Instructions to follow
When you reach the line containing "Xem sau (399, 2543)", repeat that line and each one after it exactly until the records end, leaving out pictures.

Listed records

------------------------

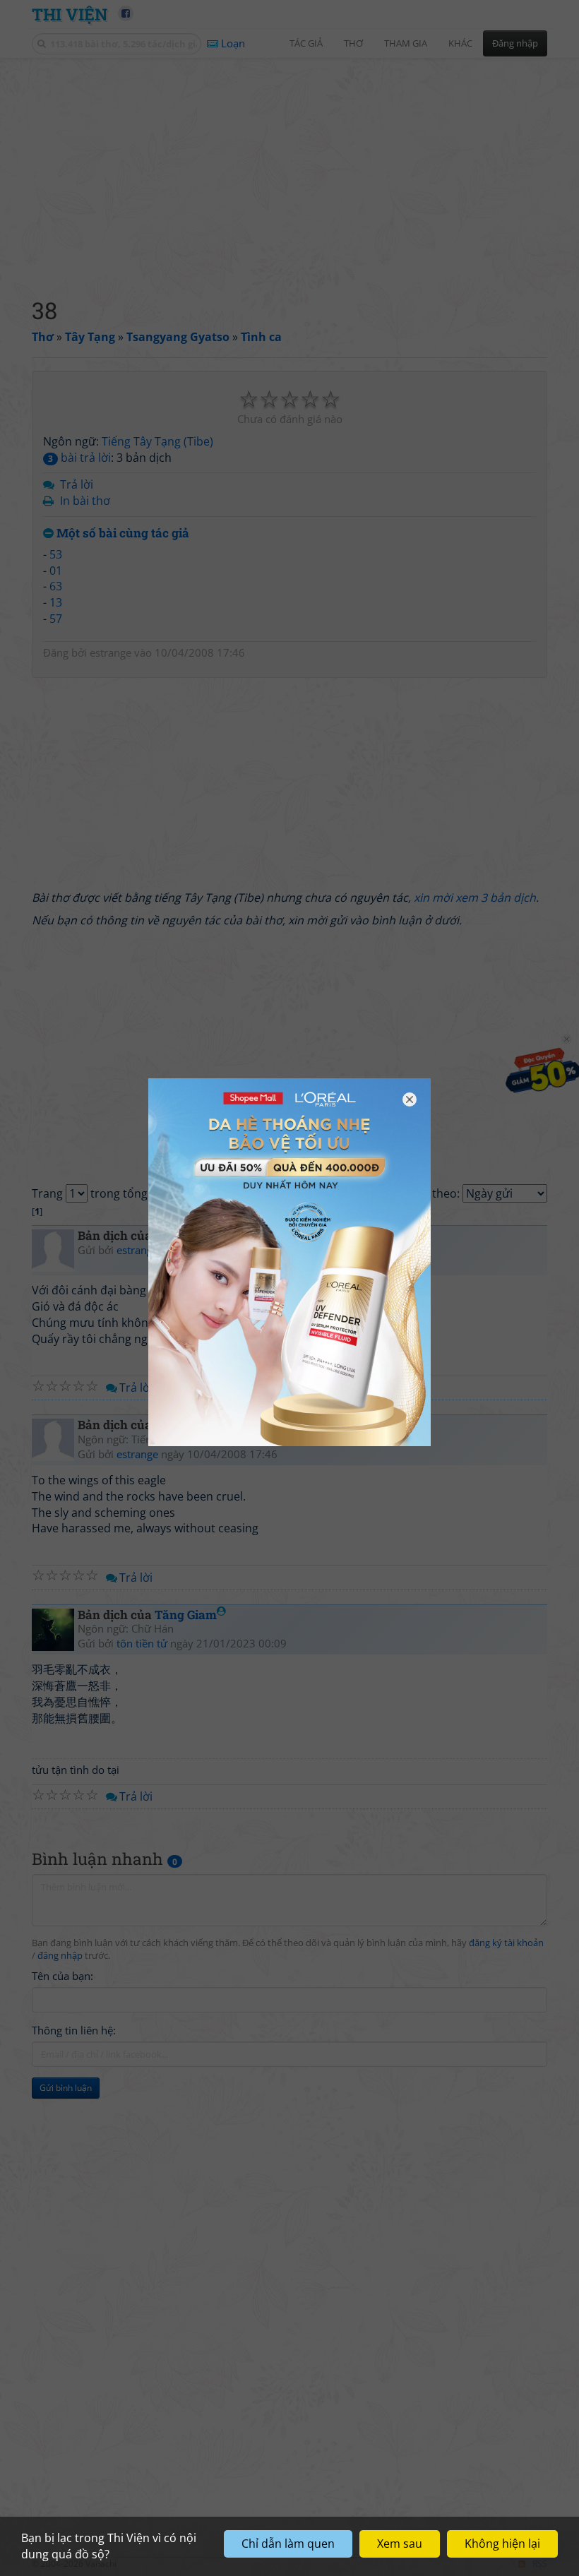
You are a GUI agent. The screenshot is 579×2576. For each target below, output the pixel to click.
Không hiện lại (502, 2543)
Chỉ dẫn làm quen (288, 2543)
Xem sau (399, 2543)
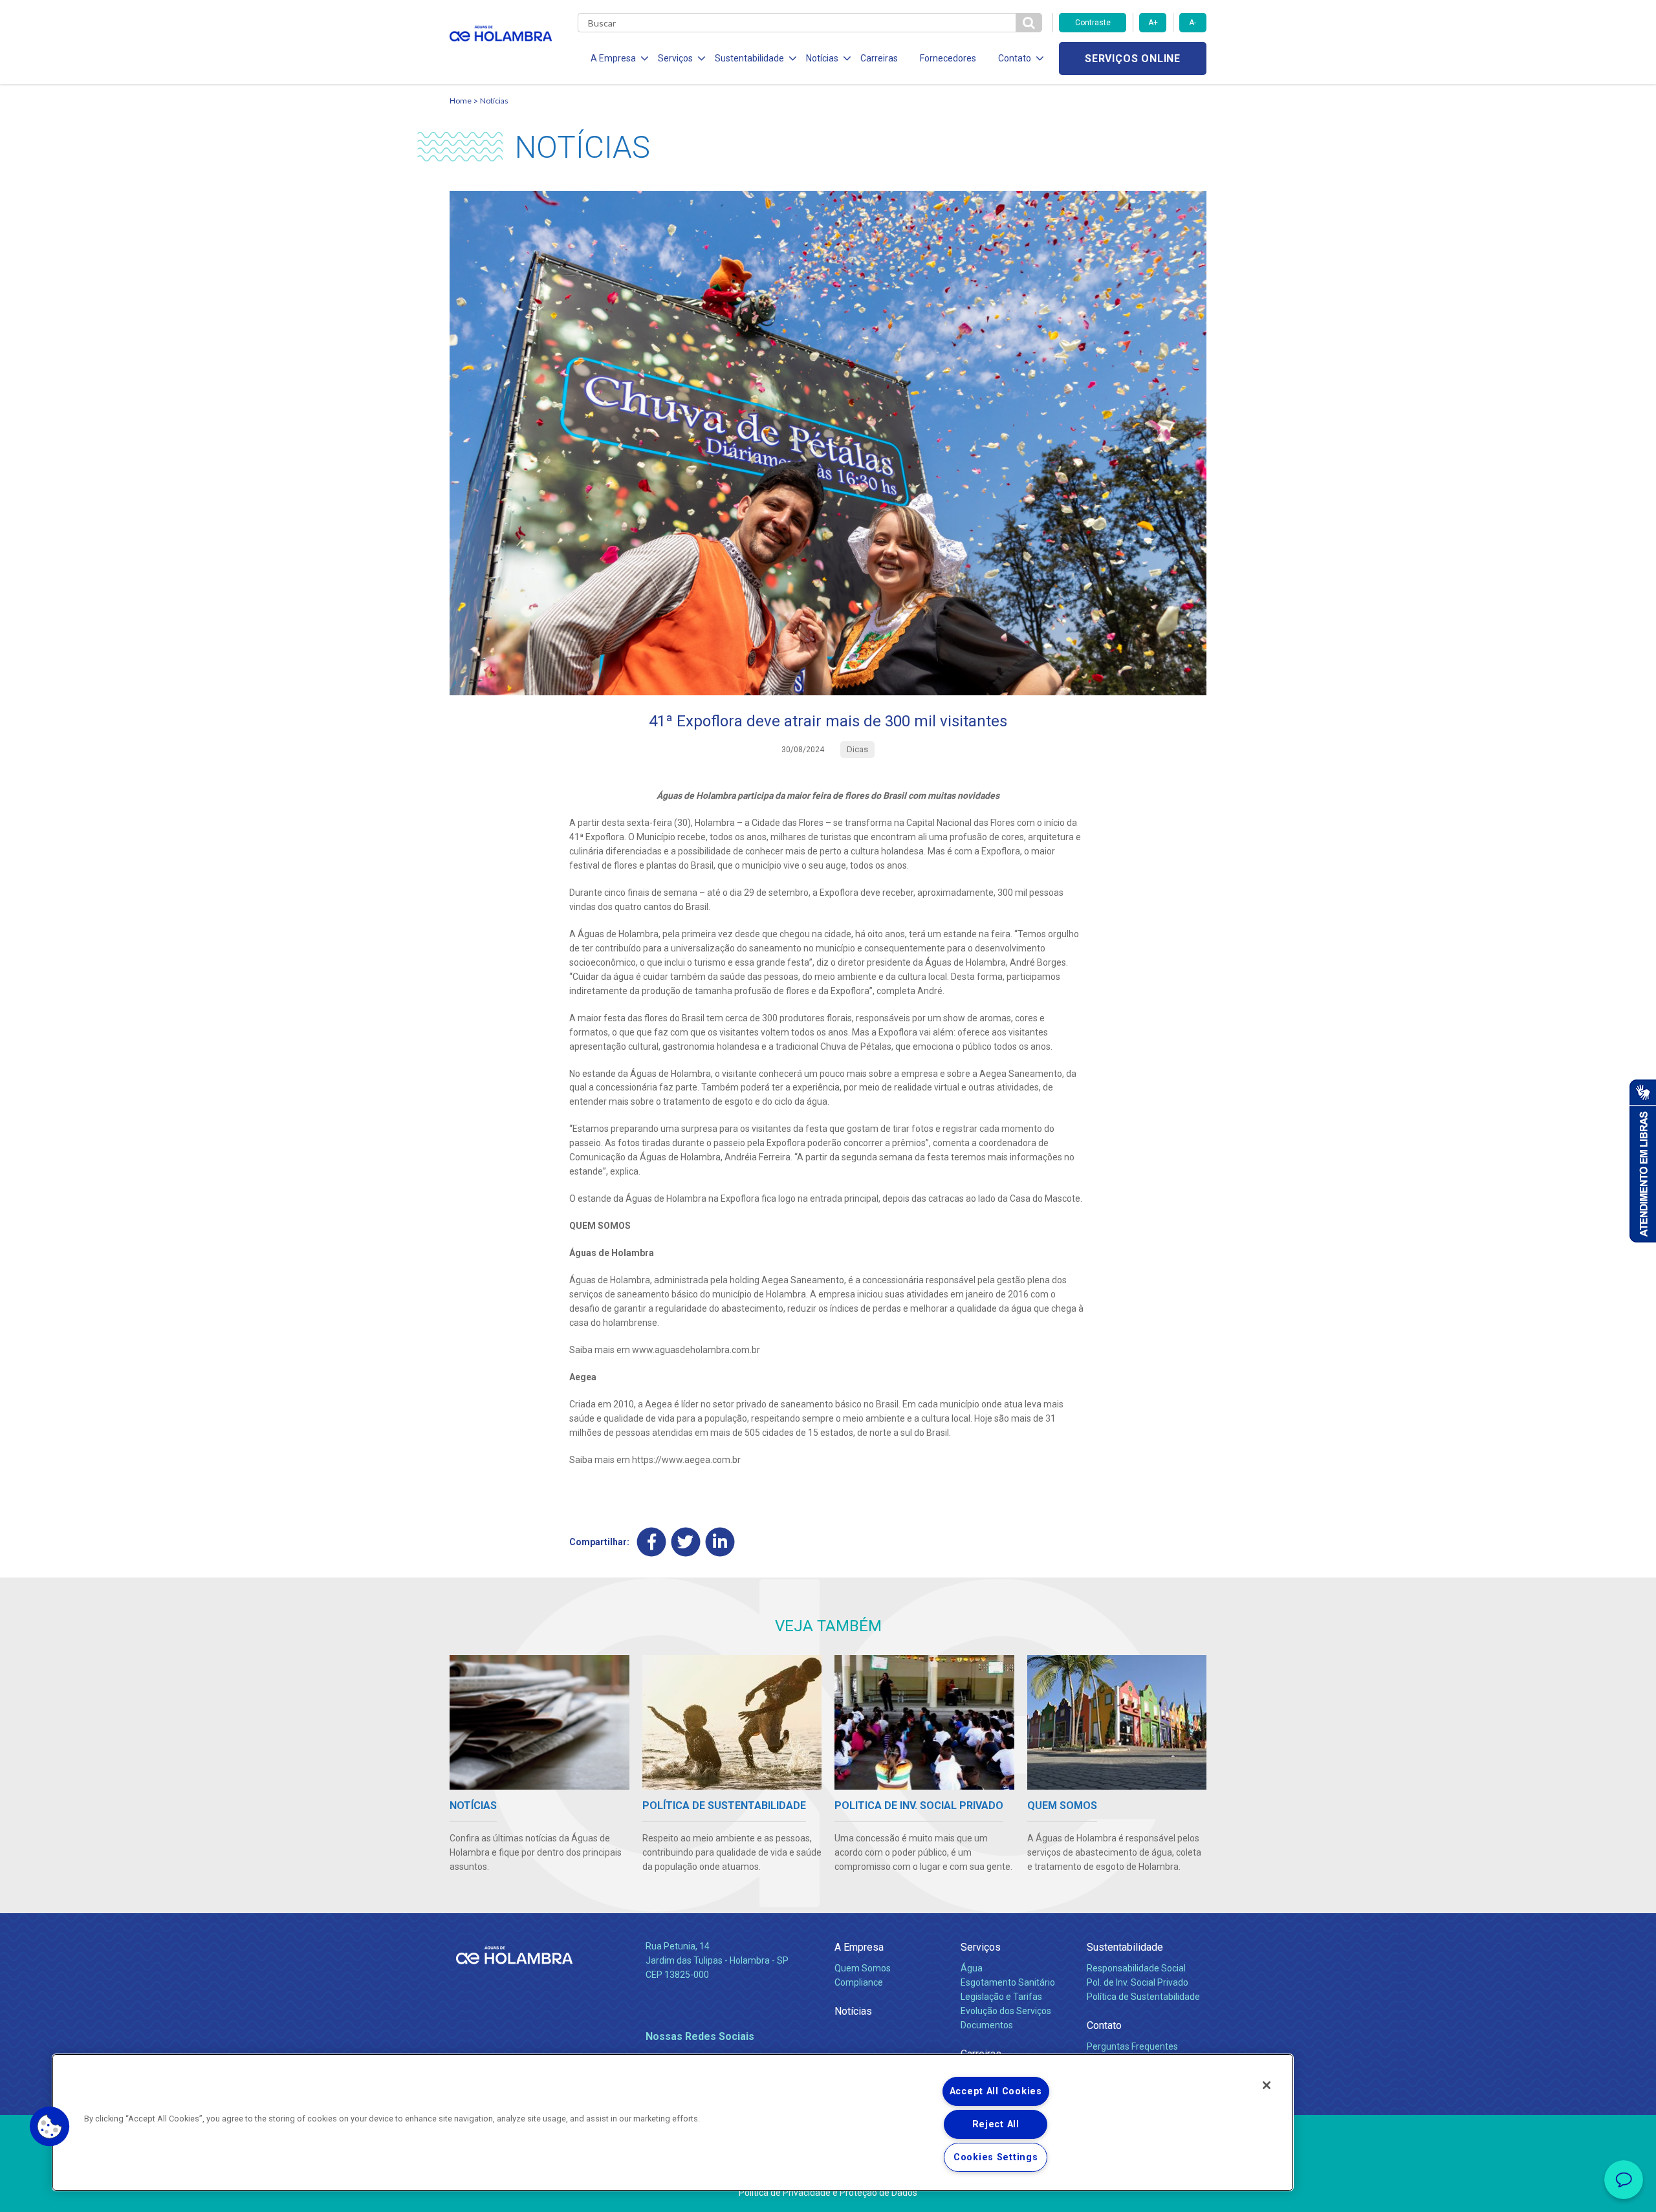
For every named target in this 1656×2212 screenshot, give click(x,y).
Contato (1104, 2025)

------------------------

Output of the task
Xem sau (399, 2543)
For every named target in this 1656×2212 screenshot, give click(x,y).
Contato (1104, 2025)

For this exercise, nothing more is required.